Each game consists of a set of up to 100 rooms. One of the rooms is the start and one of the rooms is the finish. Each room has an energy value between -100 and +100. One-way doorways interconnect pairs of rooms.The player begins in the start room with 100 energy points. She may pass through any doorway that connects the room she is in to another room, thus entering the other room. The energy value of this room is added to the player’s energy. This process continues until she wins by entering the finish room or dies by running out of energy (or quits in frustration).
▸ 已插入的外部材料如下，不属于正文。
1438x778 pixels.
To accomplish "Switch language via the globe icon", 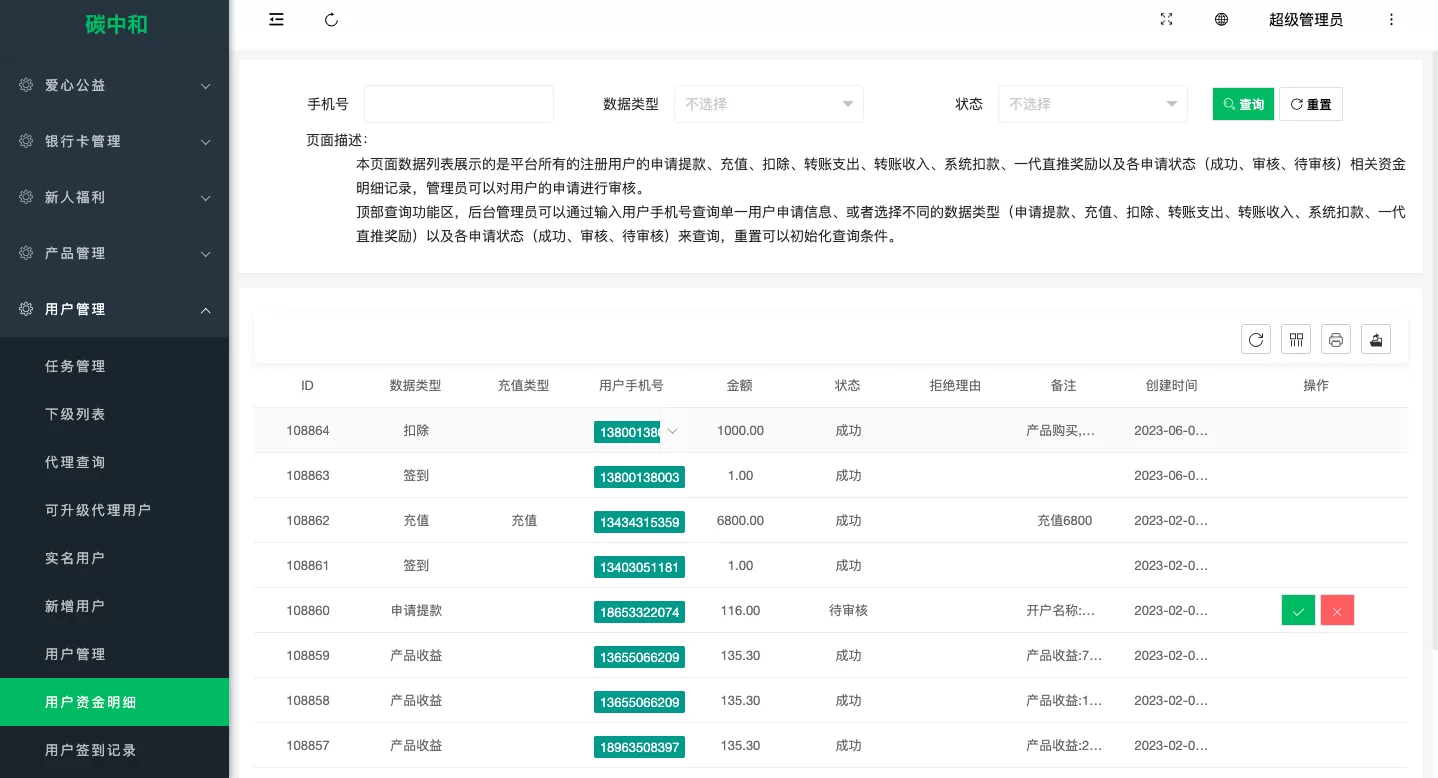I will pyautogui.click(x=1221, y=19).
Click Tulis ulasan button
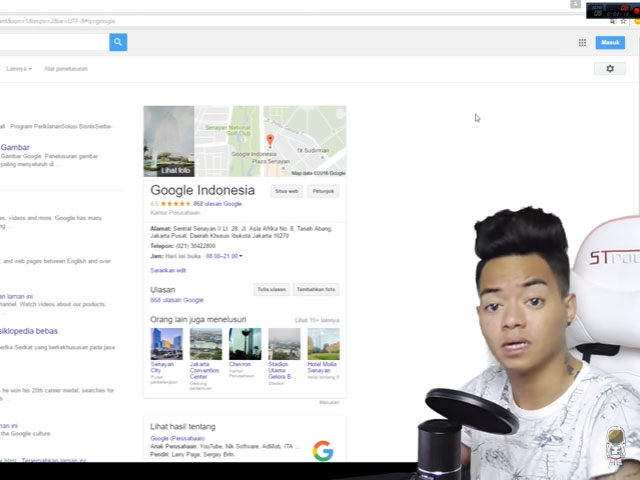This screenshot has width=640, height=480. (271, 289)
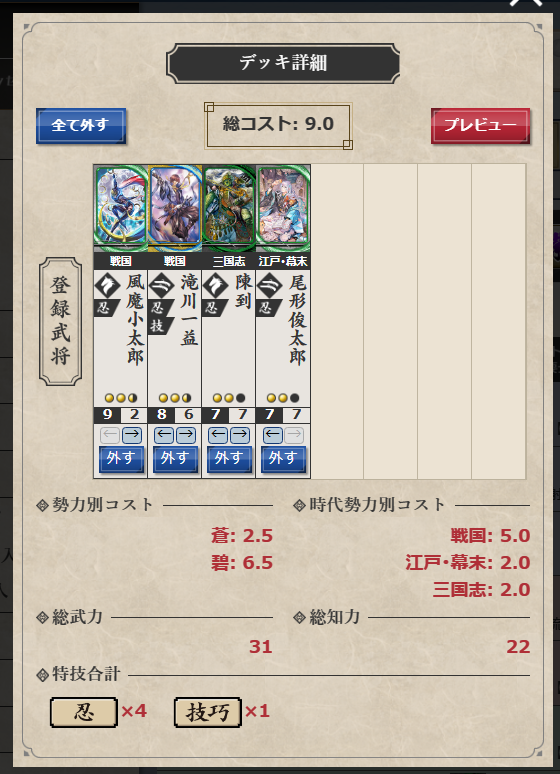Click right arrow under 滝川一益
Screen dimensions: 560x774
point(186,435)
During her adventure the player may enter the same room several times, receiving its energy each time.

输入:

The input consists of several test cases. Each test case begins with n, the number of rooms. The rooms are numbered from 1 (the start room) to n (the finish room). Input for the n rooms follows. The input for each room consists of one or more lines containing:the energy value for room i
the number of doorways leaving room i
a list of the rooms that are reachable by the doorways leaving room i
The start and finish rooms will always have enery level 0. A line containing -1 follows the last test case.

输出:

In one line for each case, output “winnable” if it is possible for the player to win, otherwise output “hopeless”.

样例输入:

5
0 1 2
-60 1 3
-60 1 4
20 1 5
0 0
5
0 1 2
20 1 3
-60 1 4
-60 1 5
0 0
5
0 1 2
21 1 3
-60 1 4
-60 1 5
0 0
5
0 1 2
20 2 1 3
-60 1 4
-60 1 5
0 0
-1

样例输出:

hopeless
hopeless
winnable
winnable

这道题纠结了俩小时,总觉得网上的解法存在点问题(也可能是我自己理解的问题),不存在环的情况自然不用说,就是求最长路,对于存在环时候的情况,有一种说法是只要存在正环,直接判断1到n是否连通即可,还有一种说法是找到正环以后,从发现正环的点出发dfs看是否和n连通,如果是就可以到达,不是就直接不可以到达,我感觉不太对,比较支持某位前辈的说法,找到所有的正环,然后判断能否到达n,但是最近比较懒…鉴于这种方法实现比较复杂,最后还是用了个偷懒的方法><

先做一次n-1次循环的Bellman-Ford,因为前面做了n-1次操作,所以后面松弛操作成功的点有两种情况。1.该点本身在正环中,2.该点本身不在正环中,但是和正环连通。然后可以做无限次松弛操作,player在此点可获得的最大能量值赋值为INF,然后把该位置可获得能量值改成负数(如果该点在环中,就相当于去掉了环,不在环中也不影响结果),直到某次循环没有松弛操作则跳出。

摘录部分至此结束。